Add `--no-op-offload` to improve `-ot` pp perf in MoE models like llama4 400B #13386

hjc4869 · 2025-05-08T15:32:44Z

This change is to address issue #13241

Including llama-bench support to help with performance tuning

ggml/include/ggml-backend.h

include/llama.h

Panchovix · 2025-05-09T18:05:48Z

Hi there! I tried this PR (applied the changes on top of the last commit, to use MLA + FA) on DeepSeek V3 0324, but I noticed less PP performance. I think it doesn't saturates the PCI-E for the main GPU when using the flag vs without, which results in less PP t/s.

Command to run was

./llama-server -m '/GGUFs/DeepSeek-V3-0324-UD-Q2_K_XL-merged.gguf' -c 16384 --no-mmap --no-warmup -v -ngl 99 --override-tensor 'blk\.([0-7])\..*_exps\.=CUDA0' --override-tensor 'blk\.([8-9]|1[0-1])\..*_exps\.=CUDA1' --override-tensor 'blk\.(1[2-6])\..*_exps\.=CUDA2' --override-tensor 'blk\.(1[7-9]|2[0-6])\..*_exps\.=CUDA3' -fa --override-tensor 'blk\..*_exps\.=CPU' -mg 0 --ubatch-size 1024 --disable-op-offload

RX/TX usage without the flag (GPU 0 gets saturated) while doing PP

RX/TX usage with the flag while doing PP

So PP t/s go from 66 t/s to 26 t/s

No flag:

prompt eval time =   35950.29 ms /  3218 tokens (   11.17 ms per token,    89.51 tokens per second)
       eval time =   44338.15 ms /   380 tokens (  116.68 ms per token,     8.57 tokens per second)

Flag:

prompt eval time =  122421.67 ms /  3218 tokens (   38.04 ms per token,    26.29 tokens per second)
       eval time =   49715.68 ms /   440 tokens (  112.99 ms per token,     8.85 tokens per second)

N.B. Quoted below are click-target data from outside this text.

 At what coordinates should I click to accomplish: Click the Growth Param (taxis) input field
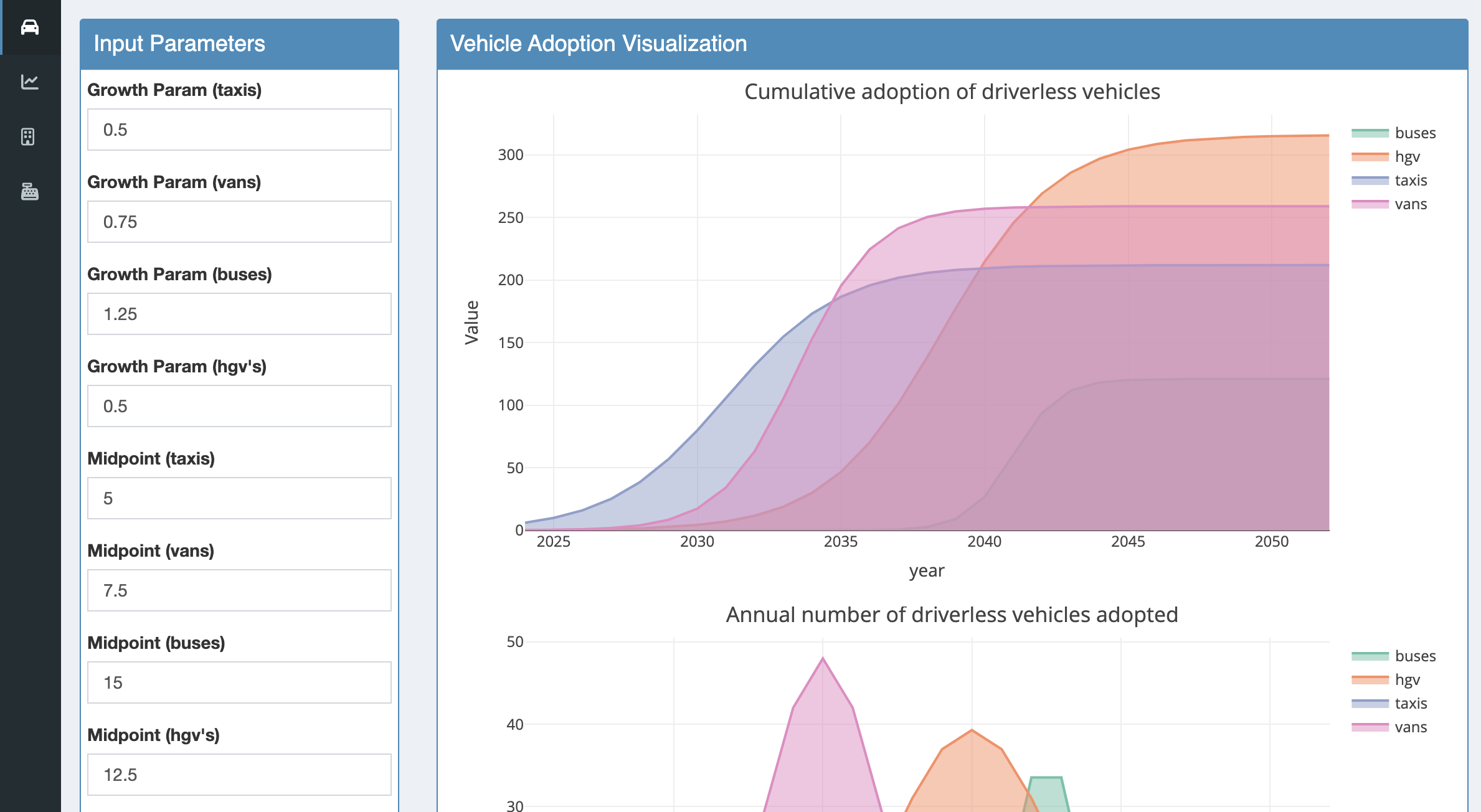coord(239,130)
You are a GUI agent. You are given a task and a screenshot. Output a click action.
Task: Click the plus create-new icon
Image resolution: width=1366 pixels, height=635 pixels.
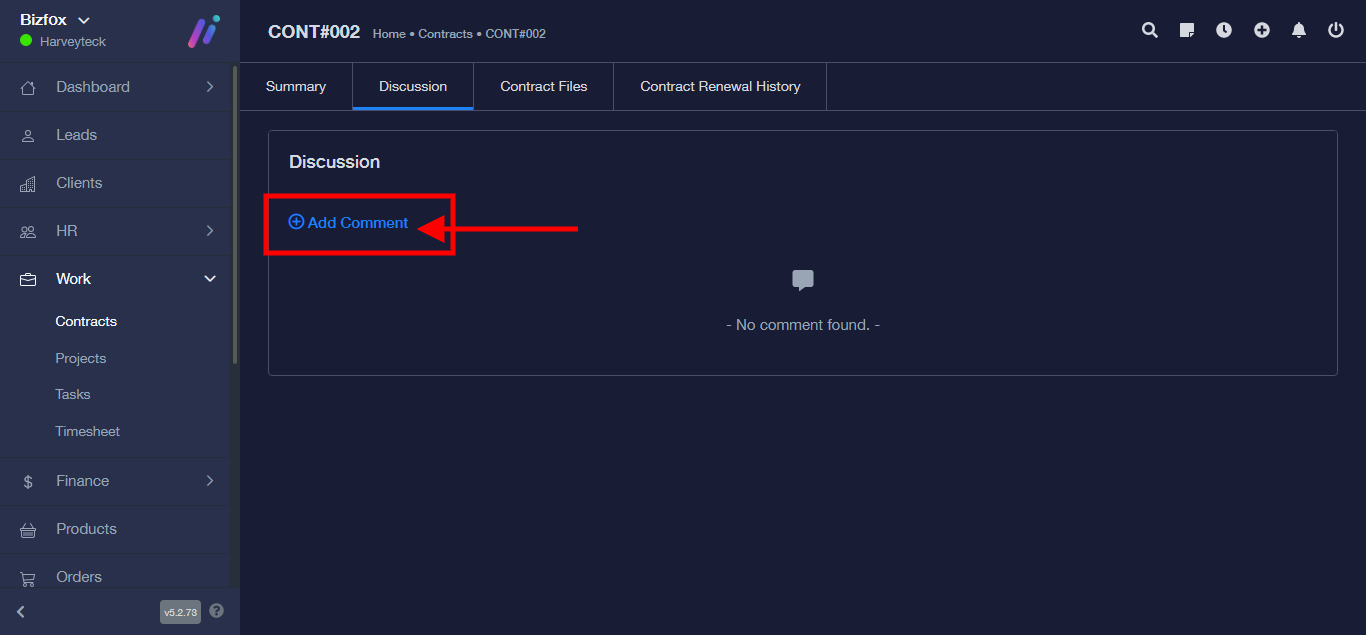click(1262, 30)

Maybe there is an incompatible flag I'm using?

hjc4869 · 2025-05-09T18:54:08Z

Using the flag should place way more load on the CPU, and whether that's beneficial at all should be highly specific to model offload params and hardware config.

For now I personally only tested llama 4 and qwen 3 with a relatively performant CPU (7970X) and a single relatively weak GPU (W7900), with a simple exps=CPU ot config, so YMMV. There's already a huge variance in terms of perf uplift in the 2 models I tested.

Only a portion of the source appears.